While South Korea has been the most infected nation outside China, with a total of 3,736 by Sunday, markets are more concerned about the first death in the US due to the deadly. Also in the spotlight are increasing numbers in the UK as well as Europe.
Following the first death due to Coronavirus in the US, the Trump administration is considering special measures, like targeted tax cuts and additional push to the Fed for a rate cut, as per the Washington Post. However, the Fed Chair Jerome Powell may like the government advice this time as he signalled the Fed’s readiness to “use tools and act as appropriate to support the economy.”
Elsewhere, the UK PM also mentioned about the rising numbers of cases and the British Health Minister Matt Hancock showed readiness to adopt Chinese-style city blocks to prevent the deadly virus from spreading further.

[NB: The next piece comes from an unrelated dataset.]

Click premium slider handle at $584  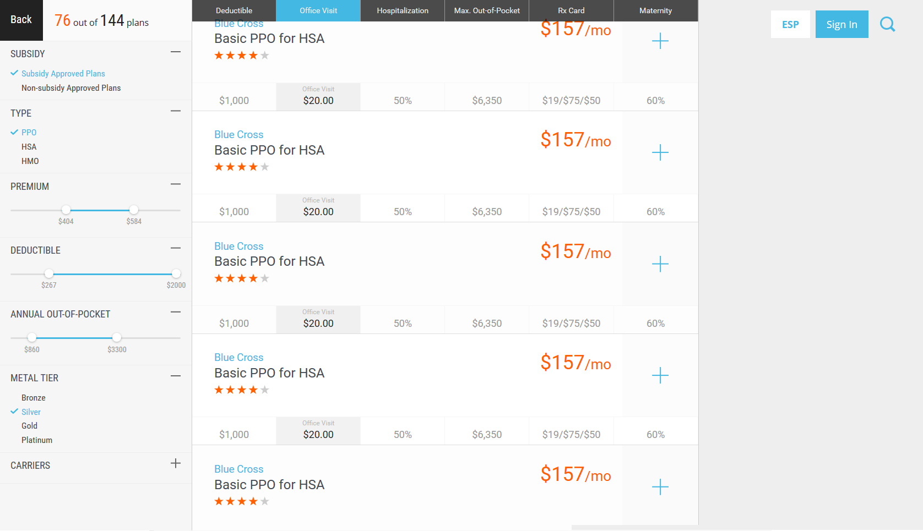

Furthermore, France registered a hike in COVID-19 cases whereas Italy’s Economic Minister announced that the government will release a 3.6 billion Euros ($3.5 billion) package to counter the economic impacts.
China got its official PMIs out during the weekend and they were worst. The headline Manufacturing PMI dropped to the record low of 35.7 while the Non-Manufacturing PMI also tested a historical bottom of 29.6. Traders will now await the private release, Caixin Manufacturing PMI, for further confirmation.
That said, the risk barometers behaved wildly off-late. The US 10-year treasury yields slumped to the historical low of 1.126 on Friday. However, Wall Street registered bounce by the day-end, on Fed Chair Powell’s remarks, despite marking the largest losses in a week since 2008.
Japan’s Jibun Bank Manufacturing PMI, expected to remain unchanged at 47.6, followed by the US ISM Manufacturing PMI and Markit Manufacturing PMI, will decorate today‘s economic calendar. Though, major attention will be given to coronavirus headlines.
Sustained break of the upward sloping trend line stretched from October 2019, near 108.25/30 now, pushes the pair towards August 2019 top surrounding 107.00.